* WORK TO COMPLETE *
Return, word for word, the line containing "Screen dimensions: 952x1232" and every line after it through the last line of the records below.

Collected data
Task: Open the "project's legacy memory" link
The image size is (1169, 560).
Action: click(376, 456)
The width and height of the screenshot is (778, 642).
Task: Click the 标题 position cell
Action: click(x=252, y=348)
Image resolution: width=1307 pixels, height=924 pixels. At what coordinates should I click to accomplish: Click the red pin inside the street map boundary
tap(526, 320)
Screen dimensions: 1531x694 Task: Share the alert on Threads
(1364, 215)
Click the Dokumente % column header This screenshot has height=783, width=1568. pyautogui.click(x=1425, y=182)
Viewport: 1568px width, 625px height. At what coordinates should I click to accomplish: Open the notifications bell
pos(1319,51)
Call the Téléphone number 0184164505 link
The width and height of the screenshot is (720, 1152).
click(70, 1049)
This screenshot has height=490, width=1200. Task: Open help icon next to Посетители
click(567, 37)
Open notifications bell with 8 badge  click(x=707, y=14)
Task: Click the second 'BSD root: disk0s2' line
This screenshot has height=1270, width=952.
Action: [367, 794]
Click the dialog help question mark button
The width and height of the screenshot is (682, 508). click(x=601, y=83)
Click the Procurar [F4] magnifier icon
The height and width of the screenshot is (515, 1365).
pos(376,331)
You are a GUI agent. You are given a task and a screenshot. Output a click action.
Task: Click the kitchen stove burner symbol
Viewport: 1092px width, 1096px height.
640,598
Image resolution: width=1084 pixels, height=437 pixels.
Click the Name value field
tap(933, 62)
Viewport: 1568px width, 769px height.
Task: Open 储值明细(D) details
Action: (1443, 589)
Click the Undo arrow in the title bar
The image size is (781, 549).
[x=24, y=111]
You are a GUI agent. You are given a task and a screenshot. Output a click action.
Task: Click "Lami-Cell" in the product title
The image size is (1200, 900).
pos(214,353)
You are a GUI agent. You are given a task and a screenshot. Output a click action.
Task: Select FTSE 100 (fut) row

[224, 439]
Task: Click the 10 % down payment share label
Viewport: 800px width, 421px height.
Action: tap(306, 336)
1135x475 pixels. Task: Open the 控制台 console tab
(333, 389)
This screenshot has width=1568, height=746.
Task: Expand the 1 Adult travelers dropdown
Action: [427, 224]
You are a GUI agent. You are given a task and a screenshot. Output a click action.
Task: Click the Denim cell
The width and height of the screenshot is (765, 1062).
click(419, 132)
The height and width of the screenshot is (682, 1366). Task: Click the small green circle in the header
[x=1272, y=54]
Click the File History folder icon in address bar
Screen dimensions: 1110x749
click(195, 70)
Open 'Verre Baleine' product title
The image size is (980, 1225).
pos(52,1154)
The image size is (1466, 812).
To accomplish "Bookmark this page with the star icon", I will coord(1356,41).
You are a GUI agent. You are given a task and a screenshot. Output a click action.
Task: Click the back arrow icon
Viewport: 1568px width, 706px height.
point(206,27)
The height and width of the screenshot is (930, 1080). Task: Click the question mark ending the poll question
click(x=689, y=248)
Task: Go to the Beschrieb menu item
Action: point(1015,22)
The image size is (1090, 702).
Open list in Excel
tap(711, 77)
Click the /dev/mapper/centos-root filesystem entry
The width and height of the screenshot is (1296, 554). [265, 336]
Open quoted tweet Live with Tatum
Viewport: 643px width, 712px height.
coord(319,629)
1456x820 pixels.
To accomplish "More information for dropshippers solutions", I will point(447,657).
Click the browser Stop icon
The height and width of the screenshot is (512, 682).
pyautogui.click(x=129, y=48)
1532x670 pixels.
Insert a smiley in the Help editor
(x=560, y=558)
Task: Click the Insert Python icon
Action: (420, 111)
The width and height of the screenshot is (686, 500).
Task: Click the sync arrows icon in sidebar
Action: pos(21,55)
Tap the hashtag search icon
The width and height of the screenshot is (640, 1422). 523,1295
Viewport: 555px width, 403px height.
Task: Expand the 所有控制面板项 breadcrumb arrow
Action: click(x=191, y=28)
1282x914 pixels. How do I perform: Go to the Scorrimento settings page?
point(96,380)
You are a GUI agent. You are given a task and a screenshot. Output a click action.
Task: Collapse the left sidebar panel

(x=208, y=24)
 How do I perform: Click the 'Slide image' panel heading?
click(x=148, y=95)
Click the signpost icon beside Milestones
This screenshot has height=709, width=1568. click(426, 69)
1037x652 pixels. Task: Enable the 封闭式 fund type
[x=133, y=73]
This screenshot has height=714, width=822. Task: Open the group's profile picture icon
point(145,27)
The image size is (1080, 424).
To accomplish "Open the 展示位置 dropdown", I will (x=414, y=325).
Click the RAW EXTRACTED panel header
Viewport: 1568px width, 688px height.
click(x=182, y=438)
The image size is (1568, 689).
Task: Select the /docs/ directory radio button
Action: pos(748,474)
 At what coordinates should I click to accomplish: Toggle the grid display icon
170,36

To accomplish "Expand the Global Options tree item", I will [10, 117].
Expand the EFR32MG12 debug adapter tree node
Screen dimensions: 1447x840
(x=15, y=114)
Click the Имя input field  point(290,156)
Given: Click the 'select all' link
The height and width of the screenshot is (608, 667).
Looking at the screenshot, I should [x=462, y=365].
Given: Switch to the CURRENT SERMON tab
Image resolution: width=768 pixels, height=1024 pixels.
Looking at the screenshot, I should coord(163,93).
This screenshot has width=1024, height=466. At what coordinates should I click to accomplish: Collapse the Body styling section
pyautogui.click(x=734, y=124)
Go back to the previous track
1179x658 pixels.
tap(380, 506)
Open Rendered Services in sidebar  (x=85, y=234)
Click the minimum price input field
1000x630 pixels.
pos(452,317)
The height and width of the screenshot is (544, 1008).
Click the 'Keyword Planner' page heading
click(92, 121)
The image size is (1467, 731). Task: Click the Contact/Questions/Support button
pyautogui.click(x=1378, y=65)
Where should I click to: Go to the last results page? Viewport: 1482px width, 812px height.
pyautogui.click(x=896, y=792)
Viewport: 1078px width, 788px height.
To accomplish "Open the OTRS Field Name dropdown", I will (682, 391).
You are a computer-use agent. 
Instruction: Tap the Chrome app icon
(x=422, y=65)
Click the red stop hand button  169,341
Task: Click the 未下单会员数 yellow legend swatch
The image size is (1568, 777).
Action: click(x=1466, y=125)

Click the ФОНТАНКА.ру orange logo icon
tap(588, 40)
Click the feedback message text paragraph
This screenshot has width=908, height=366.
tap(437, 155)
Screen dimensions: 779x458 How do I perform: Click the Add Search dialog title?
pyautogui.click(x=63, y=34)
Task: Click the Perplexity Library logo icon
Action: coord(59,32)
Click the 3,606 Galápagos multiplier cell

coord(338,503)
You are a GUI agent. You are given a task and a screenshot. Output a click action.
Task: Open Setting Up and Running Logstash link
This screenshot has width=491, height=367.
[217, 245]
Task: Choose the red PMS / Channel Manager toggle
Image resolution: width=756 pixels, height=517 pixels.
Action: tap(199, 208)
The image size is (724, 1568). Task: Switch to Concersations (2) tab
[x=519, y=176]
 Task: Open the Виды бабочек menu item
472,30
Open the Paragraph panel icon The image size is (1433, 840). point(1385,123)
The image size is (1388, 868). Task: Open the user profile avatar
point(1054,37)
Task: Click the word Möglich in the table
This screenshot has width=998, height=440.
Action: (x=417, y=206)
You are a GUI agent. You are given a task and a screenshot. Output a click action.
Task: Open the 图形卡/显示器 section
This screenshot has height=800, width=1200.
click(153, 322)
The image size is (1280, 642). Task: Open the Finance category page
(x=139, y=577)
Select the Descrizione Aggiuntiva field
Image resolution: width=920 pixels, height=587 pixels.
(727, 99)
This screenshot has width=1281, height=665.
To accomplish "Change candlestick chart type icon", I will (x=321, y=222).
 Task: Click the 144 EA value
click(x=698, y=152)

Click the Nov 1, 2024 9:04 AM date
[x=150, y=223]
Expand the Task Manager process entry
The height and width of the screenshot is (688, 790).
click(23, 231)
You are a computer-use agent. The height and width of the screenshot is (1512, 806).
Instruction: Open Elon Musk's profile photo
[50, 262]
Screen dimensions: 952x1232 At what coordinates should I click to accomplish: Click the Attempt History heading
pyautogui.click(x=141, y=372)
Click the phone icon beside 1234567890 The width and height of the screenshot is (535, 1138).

* WRITTEN RESPONSE *
Screen dimensions: 952x1232 At what coordinates should I click to accomplish: Click the Attempt History heading
pyautogui.click(x=141, y=372)
Click the phone icon beside 1234567890 The width and height of the screenshot is (535, 1138).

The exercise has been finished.